Tossing coins: The Vaccine v The Fed
AstraZeneca, Pfizer, Moderna and other drug makers are finalising their ‘warp speed’ vaccine trials in order to stop the infection and spread of the dreaded Covid 19. Simultaneously, the Federal Reserve in the US is set to roll out its new Monetary Policy operating procedures for all to behold. Both the vaccine designers and the Fed risk abject failure. Which of these actors have the best chance of success?
Success? Vaccine design and Monetary Policy are surprisingly similar when it comes to delivering real results. Comforting both may be when it comes to the collective security blanket that ‘…the government is doing something…’, but in terms of actual results, Vaccines and Monetary Policy often fail to deliver. Success is better measured in terms of bedside manner…
Lets flip a coin and deal with what comes up first… heads for Vaccine, tails for Monetary Policy. Heads!
The anecdotal evidence is that the Oxford vaccine elicits an immune response in 40-60% of recipients. This means its a coin toss! Should we celebrate a vaccine that fails half the world’s population? Of course, simply because a vaccine is needed primarily to provide policymakers with an escape hatch from the straitjacket that they have gotten the world into. Covid 19 is a problem, the magnitude of which should not be underestimated, but neither should it be a reason to inflict undue economic pain on society. Governments have drawn lines in the sand that they can only cross once a vaccine is approved. Get innoculated and get back to normal.
The Fed, on the other hand, has a tough job. Some of the most basic questions in economics – what causes inflation? what causes unemployment? – have left policymakers stranded for the last 30 years. Back in the 1970s and 1980s, the Economics community had pretty much decided that prices were determined by the money supply in the long-run while there was disagreement over whether employment could be stimulated or not in the short-run. This led most Central Bankers to adopt stable monetary rules over the long run experimenting with short-term stimulatory policies. The problem is that the policymakers have neither achieved their long run inflation objectives nor have they been able to systematically influence short term employment or output. The success of a monetary action is a coin toss!

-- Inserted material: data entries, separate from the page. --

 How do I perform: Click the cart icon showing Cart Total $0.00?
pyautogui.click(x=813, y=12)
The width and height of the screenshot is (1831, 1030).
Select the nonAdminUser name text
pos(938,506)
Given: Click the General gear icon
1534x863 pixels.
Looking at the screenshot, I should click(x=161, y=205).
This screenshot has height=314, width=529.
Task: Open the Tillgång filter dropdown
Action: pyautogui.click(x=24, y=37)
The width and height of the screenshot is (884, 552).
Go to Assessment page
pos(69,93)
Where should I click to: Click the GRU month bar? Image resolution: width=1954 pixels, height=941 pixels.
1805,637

The Fed’s new approach unveiled on Friday would seem to focus more on achieving the long run inflation objective, now targeted at 2%, as opposed to focusing on short term fine tuning. I don’t claim to understand this but the link between money and inflation has failed us for 3 decades so why should it suddenly just appear again because the Fed wants it to? The popular press interprets the new approach as a justification for keeping interest rates at zero for a long time. Again, I don’t understand this. The empirical evidence in my view is that the ability of the Fed to impact the real economy through monetary activity depends on how the banking system responds to the event provoking the policy action. The Fed gives money to the banking system and then the banks decide whether to lend or not. If they don’t, which seems to be the pattern, then the money flows straight back to the Fed. A better way would be to simply increase everyone’s bank account directly. (A contractionary policy action would reduce everyone’s bank balance – imagine the riot that would cause!)
Success? It would seem that a Covid 19 vaccine has a better chance of returning society to ‘normal’ than does the Fed’s policy rule have of returning the economy to ‘normal’. This is because the vaccine only has to convince a small number of regulators to ease up restrictions on travel and interaction whereas the Fed’s job is to convince hundreds of millions (actually billions) of people to do something different.